Gold as the anti-Fed play
Traditionally, gold is regarded as a way to bet against the Fed -- more specifically, to bet against its current policy decisions. The Fed's critics allege that, through several rounds of quantitative easing, the Fed has debased -- even destroyed -- the U.S. dollar. Gold, which backed the dollar at least partially until 1971, stands as a sort of alternative currency.

An ounce of gold today will still be an ounce of gold 10 years from now, but a U.S. dollar will probably not have the same purchasing power in 2023. This stationary property of gold fuels some investors' enthusiasm for it, but at the same time, it serves to draw in its critics.

Warren Buffett, in his 2011 letter to investors, observed that all the world's gold was worth about $9.6 trillion. If an investor had such a large sum of money, he or she could, in theory, purchase all the gold in the world -- or all the farmland in the U.S., along with 16 ExxonMobils. In 100 years' time, the investor who bought the farmland and ExxonMobils would've generated many trillions of dollars worth of profits, whereas the one who bought the gold would still just be holding gold. When you get down to it, gold just isn't a productive asset.

How gold could threaten civilization
Spitznagel shares Paul and Einhorn's disdain for the Fed, but he largely agrees with Buffett. In fact, though he acknowledges that gold is the "perfect medium of exchange" and a great long-term store of value, he warns that gold obsession is unhealthy, even dangerous, for society. Instead, he would rather see investors put their money into productive assets, though he admits that it's a difficult thing to do right now.
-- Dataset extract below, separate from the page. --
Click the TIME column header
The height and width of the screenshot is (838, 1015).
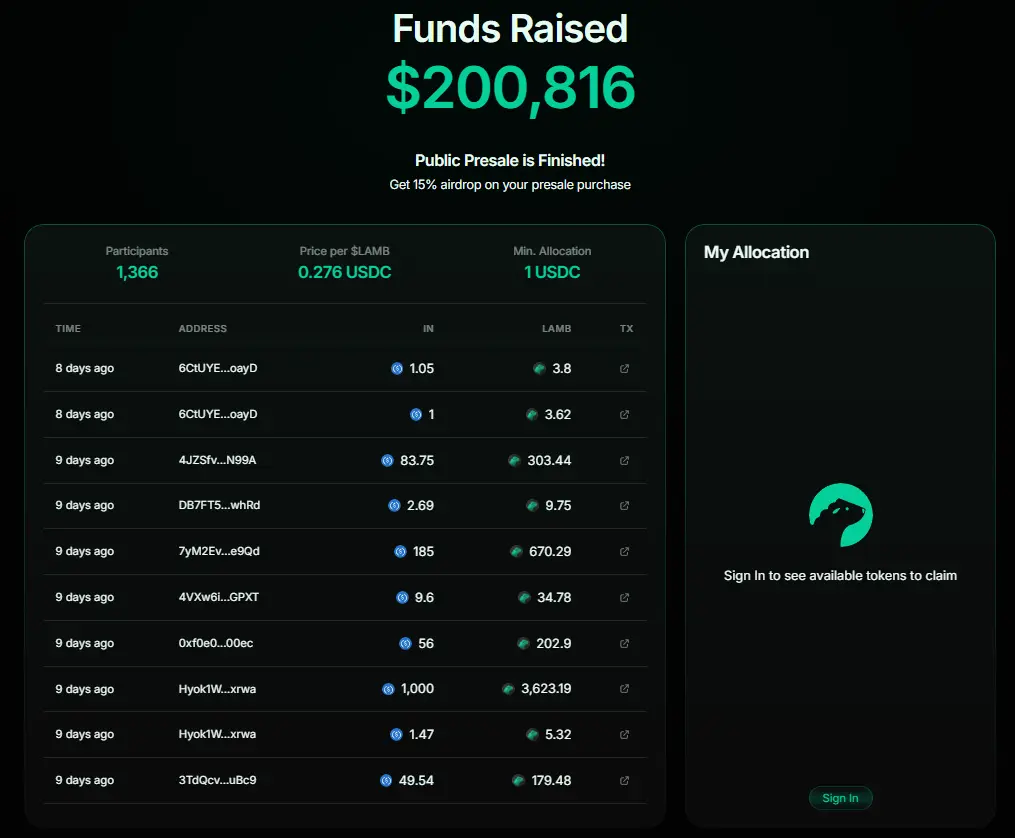68,328
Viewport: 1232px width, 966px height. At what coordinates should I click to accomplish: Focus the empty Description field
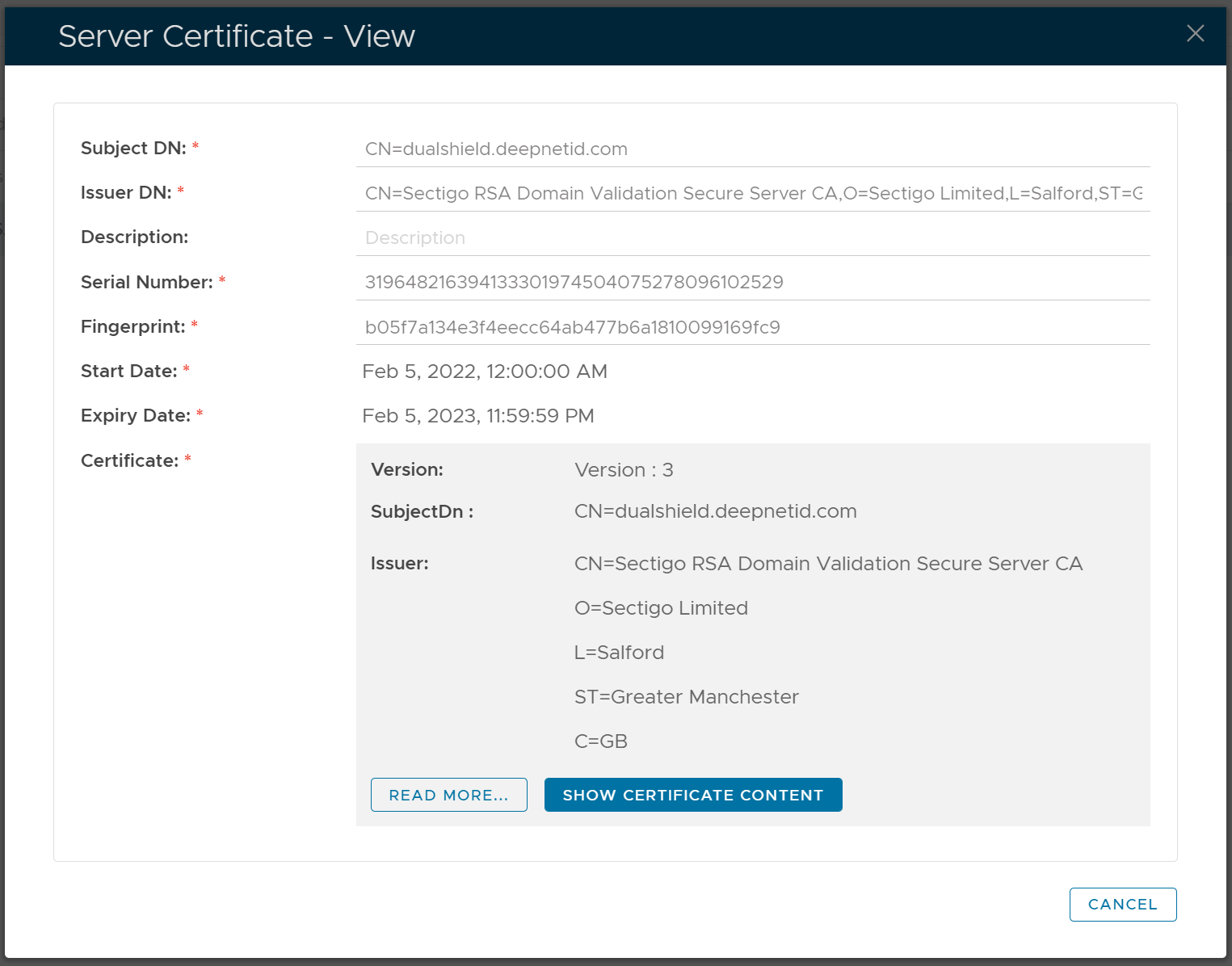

This is what Spitznagel told me:

I can't begrudge anyone for their gold holdings. As dollars are clearly a decaying asset, there's sound economic logic behind gold's long-term appreciation. But if everyone just invested in gold, civilization would slowly come to an end.

He continued:

I would hate for everyone to be a gold bug; that would be a disaster. People need to invest in productive, real assets, such as farmland. We can thank the Fed that this is such a scary thing to do these days -- it is the real paradox of Keynesianism.

Moreover, while Spitznagel believes gold will maintain its value over the long run, he's concerned that investors holding gold today will get burned:

There's lots of noise in its valuation, due to momentum investors. How many people acquire gold only after it goes up, and dump it when it doesn't? I'd recommend the opposite strategy. By definition, gold, with zero intrinsic value, is a pure greater-fool investment, requiring a greater fool than you who is willing to take it off your hands. It has value only because we all agree that it does.
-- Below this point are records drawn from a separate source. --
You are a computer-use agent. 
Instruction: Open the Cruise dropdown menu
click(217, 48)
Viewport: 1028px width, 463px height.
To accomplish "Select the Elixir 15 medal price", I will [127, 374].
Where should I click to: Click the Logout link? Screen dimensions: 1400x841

Should you have some gold in your portfolio?
As an inflation hedge, holding a token amount of gold makes sense for any portfolio. In the event of severe inflation, gold's price appreciation could help to offset the damaging effects to any cash or bond holdings.

But as Buffett notes, buying gold isn't investing, and investors shouldn't overload their portfolio with the yellow metal. Certainly, among Fed critics, there seems to be an unhealthy obsession with owning it. Hopefully, some of these investors will consider Spitznagel's advice.